The contract expired on June 30 but, according to a statement from Pattiann Kletz, the union president, negotiations have been continuing for nine months and a mediation session has been held to bring the two sides together.
“The union’s bargaining team has worked diligently to negotiate a contract that addresses the college’s fiscal situation and, at the same time, is fair to dedicated faculty members,” Kletz, a business professor, told the college’s board of trustees in June.
“Raritan Valley Community College deeply values the work of its faculty and staff and understands the challenges of the current financial climate, ” said Donna Stolzer, the college’s director of media relations. “However, the college cannot comment on current contract negations and believes that offers made at the table are confidential until settled.”

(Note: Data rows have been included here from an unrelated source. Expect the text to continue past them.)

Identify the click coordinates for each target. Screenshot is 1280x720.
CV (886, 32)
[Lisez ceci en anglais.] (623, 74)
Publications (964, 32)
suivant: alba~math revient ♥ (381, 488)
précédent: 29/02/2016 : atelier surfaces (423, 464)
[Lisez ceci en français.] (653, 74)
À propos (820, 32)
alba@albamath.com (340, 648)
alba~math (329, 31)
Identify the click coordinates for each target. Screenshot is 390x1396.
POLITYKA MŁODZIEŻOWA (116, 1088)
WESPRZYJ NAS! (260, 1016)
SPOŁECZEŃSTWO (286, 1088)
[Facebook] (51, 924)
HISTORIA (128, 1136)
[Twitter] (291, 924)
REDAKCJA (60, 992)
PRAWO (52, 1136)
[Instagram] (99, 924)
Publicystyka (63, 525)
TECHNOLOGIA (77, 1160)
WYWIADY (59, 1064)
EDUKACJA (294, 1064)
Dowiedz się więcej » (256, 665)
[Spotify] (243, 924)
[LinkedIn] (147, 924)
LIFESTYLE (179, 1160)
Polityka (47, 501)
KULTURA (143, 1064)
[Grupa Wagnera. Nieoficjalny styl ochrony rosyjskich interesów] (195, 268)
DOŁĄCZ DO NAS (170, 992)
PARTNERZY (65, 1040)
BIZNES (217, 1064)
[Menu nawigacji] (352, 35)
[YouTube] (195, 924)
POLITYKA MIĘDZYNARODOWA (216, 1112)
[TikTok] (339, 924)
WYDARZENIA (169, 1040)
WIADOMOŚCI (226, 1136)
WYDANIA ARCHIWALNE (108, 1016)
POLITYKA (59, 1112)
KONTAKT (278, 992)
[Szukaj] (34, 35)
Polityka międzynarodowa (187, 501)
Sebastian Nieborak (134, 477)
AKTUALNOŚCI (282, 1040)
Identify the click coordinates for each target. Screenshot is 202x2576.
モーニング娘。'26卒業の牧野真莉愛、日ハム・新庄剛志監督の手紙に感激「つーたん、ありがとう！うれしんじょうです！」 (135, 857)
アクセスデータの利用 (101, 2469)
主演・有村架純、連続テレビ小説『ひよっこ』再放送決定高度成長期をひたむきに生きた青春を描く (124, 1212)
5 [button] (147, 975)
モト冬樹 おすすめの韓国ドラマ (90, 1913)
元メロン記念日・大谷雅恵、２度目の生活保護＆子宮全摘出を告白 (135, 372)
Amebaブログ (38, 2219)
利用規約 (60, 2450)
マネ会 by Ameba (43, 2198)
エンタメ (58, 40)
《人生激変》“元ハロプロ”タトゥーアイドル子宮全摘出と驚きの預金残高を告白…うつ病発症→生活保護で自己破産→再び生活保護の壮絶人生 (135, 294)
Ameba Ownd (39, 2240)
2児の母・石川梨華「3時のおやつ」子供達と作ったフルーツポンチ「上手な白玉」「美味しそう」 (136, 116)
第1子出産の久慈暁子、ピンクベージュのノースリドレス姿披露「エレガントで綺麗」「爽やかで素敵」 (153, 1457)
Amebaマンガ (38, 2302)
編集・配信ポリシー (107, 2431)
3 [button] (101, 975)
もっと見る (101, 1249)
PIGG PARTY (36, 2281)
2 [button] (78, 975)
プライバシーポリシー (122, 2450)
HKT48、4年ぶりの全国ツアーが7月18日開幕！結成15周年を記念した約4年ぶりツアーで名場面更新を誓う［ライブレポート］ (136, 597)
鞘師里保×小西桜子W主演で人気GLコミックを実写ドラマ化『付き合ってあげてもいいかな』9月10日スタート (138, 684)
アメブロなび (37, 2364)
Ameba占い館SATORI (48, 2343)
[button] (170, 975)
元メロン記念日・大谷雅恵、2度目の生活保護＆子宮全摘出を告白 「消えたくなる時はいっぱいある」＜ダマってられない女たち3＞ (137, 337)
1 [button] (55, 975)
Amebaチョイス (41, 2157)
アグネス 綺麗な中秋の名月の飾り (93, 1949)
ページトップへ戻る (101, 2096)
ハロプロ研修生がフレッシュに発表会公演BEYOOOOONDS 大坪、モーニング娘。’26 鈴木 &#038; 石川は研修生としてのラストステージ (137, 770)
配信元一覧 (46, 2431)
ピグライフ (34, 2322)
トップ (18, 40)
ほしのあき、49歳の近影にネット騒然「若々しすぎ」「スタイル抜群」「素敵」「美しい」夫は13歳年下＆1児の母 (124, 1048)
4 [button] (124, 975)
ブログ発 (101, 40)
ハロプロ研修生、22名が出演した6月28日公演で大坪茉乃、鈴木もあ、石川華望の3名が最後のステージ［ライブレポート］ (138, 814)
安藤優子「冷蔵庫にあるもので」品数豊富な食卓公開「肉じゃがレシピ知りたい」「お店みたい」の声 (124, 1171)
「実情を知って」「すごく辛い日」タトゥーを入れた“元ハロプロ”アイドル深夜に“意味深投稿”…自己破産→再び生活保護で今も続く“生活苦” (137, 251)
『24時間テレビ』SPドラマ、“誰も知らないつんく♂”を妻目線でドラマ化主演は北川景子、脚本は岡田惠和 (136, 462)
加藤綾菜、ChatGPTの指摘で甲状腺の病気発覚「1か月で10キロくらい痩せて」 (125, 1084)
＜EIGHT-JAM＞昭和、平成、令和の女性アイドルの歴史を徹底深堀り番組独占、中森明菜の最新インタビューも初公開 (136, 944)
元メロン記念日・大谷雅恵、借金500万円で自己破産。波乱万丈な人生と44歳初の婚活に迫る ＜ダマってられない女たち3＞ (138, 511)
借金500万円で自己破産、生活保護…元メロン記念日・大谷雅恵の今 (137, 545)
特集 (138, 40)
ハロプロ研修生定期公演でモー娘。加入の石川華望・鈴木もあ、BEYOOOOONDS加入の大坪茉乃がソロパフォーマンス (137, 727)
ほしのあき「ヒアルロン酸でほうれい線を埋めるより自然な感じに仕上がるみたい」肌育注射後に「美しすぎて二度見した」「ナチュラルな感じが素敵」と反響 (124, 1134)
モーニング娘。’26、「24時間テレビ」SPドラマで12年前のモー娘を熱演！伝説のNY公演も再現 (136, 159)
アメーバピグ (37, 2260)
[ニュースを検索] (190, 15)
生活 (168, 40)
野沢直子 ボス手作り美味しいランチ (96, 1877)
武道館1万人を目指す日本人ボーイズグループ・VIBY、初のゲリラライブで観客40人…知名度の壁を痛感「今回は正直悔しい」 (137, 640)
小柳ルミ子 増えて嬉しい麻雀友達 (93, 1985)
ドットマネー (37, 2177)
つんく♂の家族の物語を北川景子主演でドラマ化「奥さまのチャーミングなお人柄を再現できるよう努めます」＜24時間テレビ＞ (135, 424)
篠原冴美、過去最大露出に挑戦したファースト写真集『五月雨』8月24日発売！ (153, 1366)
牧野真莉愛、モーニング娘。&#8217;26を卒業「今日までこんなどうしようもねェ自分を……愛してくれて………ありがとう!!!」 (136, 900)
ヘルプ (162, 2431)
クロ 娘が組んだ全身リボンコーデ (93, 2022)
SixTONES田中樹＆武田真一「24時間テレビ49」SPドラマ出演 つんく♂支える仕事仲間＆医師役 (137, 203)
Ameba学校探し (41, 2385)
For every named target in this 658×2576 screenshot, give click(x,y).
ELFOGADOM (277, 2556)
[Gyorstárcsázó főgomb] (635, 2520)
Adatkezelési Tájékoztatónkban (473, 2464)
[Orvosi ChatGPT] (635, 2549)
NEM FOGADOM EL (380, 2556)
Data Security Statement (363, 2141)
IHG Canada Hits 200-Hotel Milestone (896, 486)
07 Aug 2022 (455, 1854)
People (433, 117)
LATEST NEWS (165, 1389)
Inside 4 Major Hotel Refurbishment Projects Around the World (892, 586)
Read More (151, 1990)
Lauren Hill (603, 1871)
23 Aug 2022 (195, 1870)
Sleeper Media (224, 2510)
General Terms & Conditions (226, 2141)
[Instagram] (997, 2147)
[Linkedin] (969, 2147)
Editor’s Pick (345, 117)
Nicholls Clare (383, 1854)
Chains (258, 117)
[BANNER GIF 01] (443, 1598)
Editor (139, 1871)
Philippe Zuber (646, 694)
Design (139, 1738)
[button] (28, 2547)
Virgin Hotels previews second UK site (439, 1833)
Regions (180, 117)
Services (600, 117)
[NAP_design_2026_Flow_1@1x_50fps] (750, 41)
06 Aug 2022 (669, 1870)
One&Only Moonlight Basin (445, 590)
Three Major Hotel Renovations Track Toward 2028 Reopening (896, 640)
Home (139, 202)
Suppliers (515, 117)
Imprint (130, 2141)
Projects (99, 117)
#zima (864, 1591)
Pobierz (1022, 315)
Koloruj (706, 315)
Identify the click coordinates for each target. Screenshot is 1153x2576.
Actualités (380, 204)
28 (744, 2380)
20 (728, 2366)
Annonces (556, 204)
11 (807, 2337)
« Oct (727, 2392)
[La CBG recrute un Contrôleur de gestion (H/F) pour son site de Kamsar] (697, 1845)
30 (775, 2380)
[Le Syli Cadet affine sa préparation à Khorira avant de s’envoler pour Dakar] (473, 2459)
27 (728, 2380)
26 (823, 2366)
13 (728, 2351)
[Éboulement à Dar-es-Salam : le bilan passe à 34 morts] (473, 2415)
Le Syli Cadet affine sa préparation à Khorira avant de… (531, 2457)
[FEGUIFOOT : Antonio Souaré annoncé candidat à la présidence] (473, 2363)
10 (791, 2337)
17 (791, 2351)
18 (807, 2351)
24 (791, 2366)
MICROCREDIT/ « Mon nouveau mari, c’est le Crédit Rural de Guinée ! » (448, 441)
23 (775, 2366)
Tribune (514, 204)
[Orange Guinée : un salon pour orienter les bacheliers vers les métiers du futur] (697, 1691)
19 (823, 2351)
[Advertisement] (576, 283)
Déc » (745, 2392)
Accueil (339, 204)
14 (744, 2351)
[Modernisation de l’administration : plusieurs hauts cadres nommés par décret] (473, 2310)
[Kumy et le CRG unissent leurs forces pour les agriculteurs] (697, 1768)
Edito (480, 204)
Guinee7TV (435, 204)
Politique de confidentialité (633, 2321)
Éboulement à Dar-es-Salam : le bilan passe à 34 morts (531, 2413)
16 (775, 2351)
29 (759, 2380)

Kletz said the college’s offer does not keep pace with inflation, adding that the union’s latest proposal would save the college about $200,000 a year in various cost-cutting measures.
The college, faced with declining enrollment and the threat of less state aid, raised tuition 5.8 percent for the coming academic year.
The tuition increase, from $153 per credit to $162, came even as the college reduced its operating budget by $1 million to $54.5 million.
When the tuition increase was approved in March, RVCC President Michael McDonough said the college was also looking to the future by developing a new strategic plan and reviewing its operations.
“The strategic plan establishes a framework to face the challenges and opportunities confronting RVCC and the higher education landscape,” McDonough said. “The comprehensive operational plan sets in motion significant cuts in operational expenses; freezes open or unfilled positions; reorganizes administrative functions to better serve students; supports investments in new and innovative programs; recognizes the need for tuition increases; and, finally, identifies the need for the elimination of seven full-time administrative and support positions.”
“Faculty will continue to do their best for the students, but how can we continue to do all the extra unpaid work we do when we don’t have a contract?” Kletz asked the trustees in June. “The lack of a fair contract shows disrespect for our faculty and impacts morale across the board. Devaluing your faculty is never in the best interests of a college.”